Nenu Student Sir Movie Review: A half-hearted, hodgepodge film- Cinema express

Much like Goutham Tinnanuri’s Jersey, the story of Nenu Student Sir (differences notwithstanding) is bookended by the pursuit and the eventual possession of a certain object. If it is the prized Indian cricket team jersey in the former, in the latter, it is an iPhone. Not just any iPhone, but a black iPhone, 64 GB, 12 series, 89, 999 rupees. These four details, parroted in this very order, are heard in multiple dialogues throughout the film — presumably to make the penny-stretching, middle-class origins of the film’s protagonist Subba Rao alias Subbu (Ganesh Bellamkonda), loud and clear. Subbu, in the first few minutes of the film, is shown doing all kinds of odd jobs for months to rake up the money he needs to buy the iPhone. He refuses money from his parents, saying, “The phone is not a need but a want, so I want to buy it myself.” The want and need of the film at large are never quite clear, for it is content with providing information when it should have really opted the path of persuasion.  

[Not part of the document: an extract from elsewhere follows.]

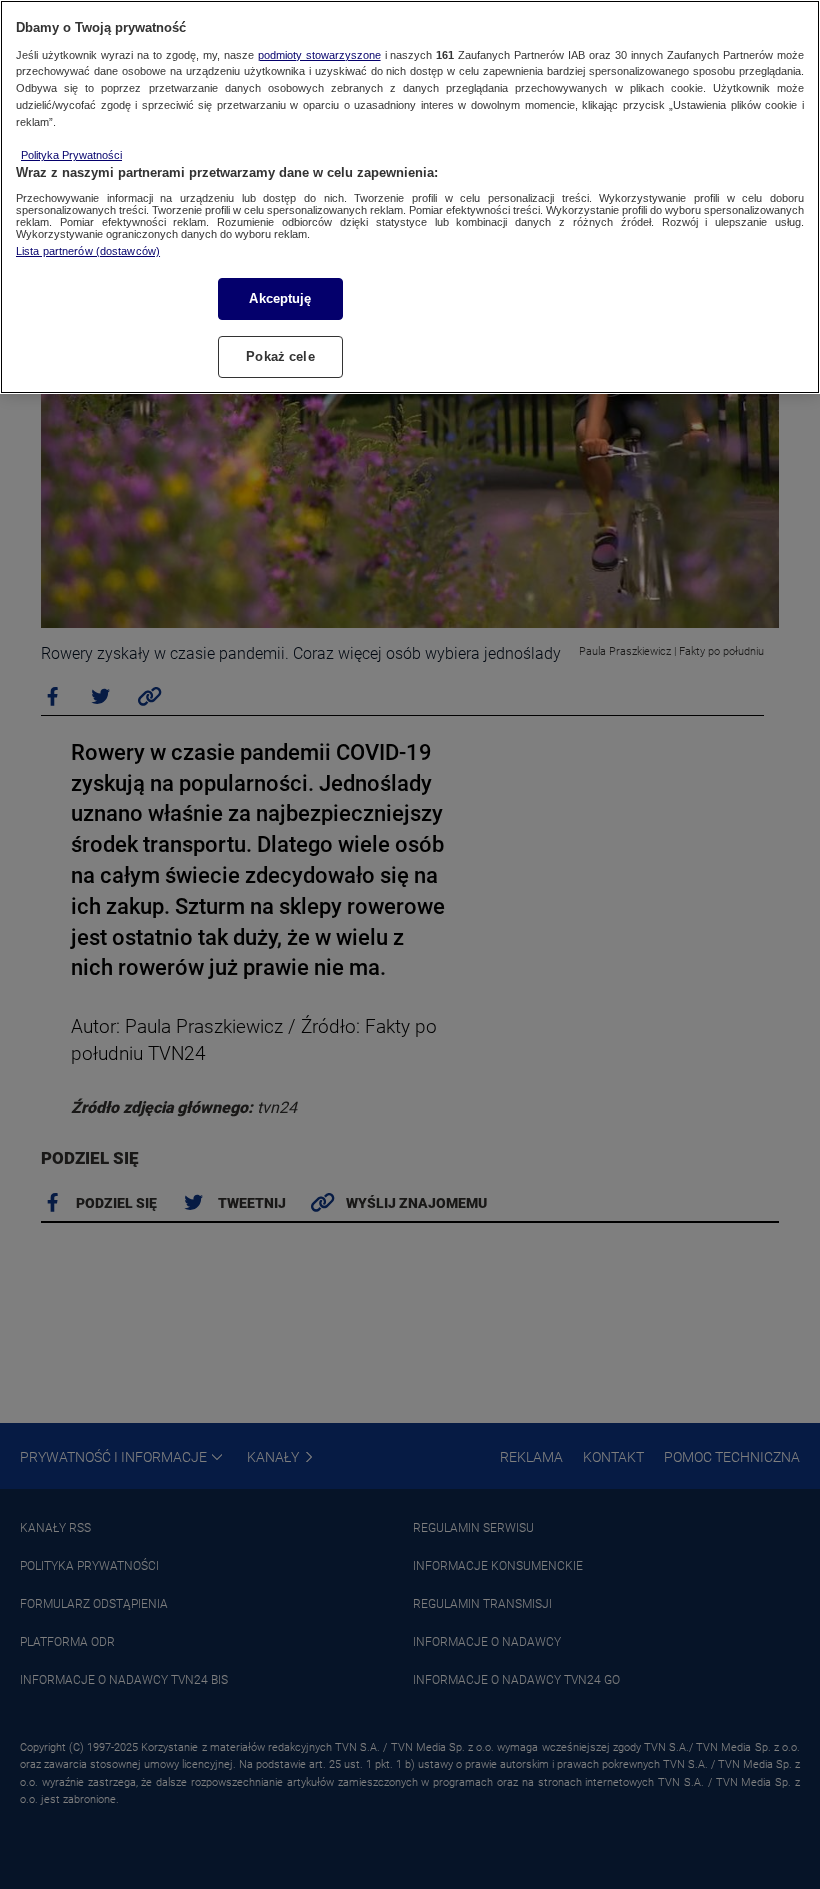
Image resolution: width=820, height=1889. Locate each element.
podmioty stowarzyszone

Cast – Ganesh Bellamkonda, Avantika Dassani, Samuthirakani, Sunil, Srikanth Iyengar 

Director – Rakhi Uppalapati

The persuasion could have come in handy, when Subbu, a grown adult male, names his phone Bujji and calls it his younger brother. Or when Sruthi (Avantika Dassani), who falls in love with Subbu, does not get angry when she learns that Subbu wanted her to retrieve his lost iPhone that her father  (Samuthirakani, a police commissioner) is somehow responsible for. Or when we are expected to understand that Samuthirakani’s and Avantika’s characters are Tamilians because they shift gears from Telugu twice in the film and drop words like appa and Muruga. With the notable exception of Maa Vintha Gaadha Vinuma, no Telugu film, to the best of my memory, has quite gotten the depiction of Hyderabad-based Tamilians right. The haphazardness involved in assigning two characters a specific ethnicity is only emblematic of the rest of the film’s storytelling (or lack thereof). 

There are two warring student groups in the university he attends, and he continuously gets scapegoated by either. How does Subbu — who cannot even defend himself when he gets choked by a kanduva — manage to escape a hit job by handcuffing a cop to a jeep and fleeing? If Subbu is painfully naive in the first half, he has the smarts to unearth a financial scam in the second. The math does not quite add up, even in a kind of cinema where even the expectation of logic is laughably futile. 

Ganesh Bellamkonda, much like his debut film Swathi Muthyam, plays a gullible simpleton whose emotions are as plain and elementary as the three primary colours. Given that we live in an era where filmmakers are obsessed with multiverses and the cinematic universe(s), the performances of Ganesh in his two films so far are so similar, the characters might just be the same person in two different realities. While reverse engineering a story to fit an actor’s real-life personality, or rather, their arsenal of expressions, is a common practice, the writers can only do so much when the actor’s persona has little to write home about. 

Even though the inclusion of actors with privilege and backing is the reason why certain films are greenlit in the first place, they could also be the film’s biggest undoing. For all its narrative limitations, Nenu Student Sir might have just been a more watchable film had it featured someone more competent and charismatic. The same could be said of the film’s angelic (but equally expressionless) female lead, Avantika Dassani, though she will never be implicated in a film’s failure as a male lead would, as their roles have the same importance and value as a lampshade in a room would. 

Nenu Student Sir attempts to arch around but buzzes around in circles, with little sense of completeness and due fulfillment.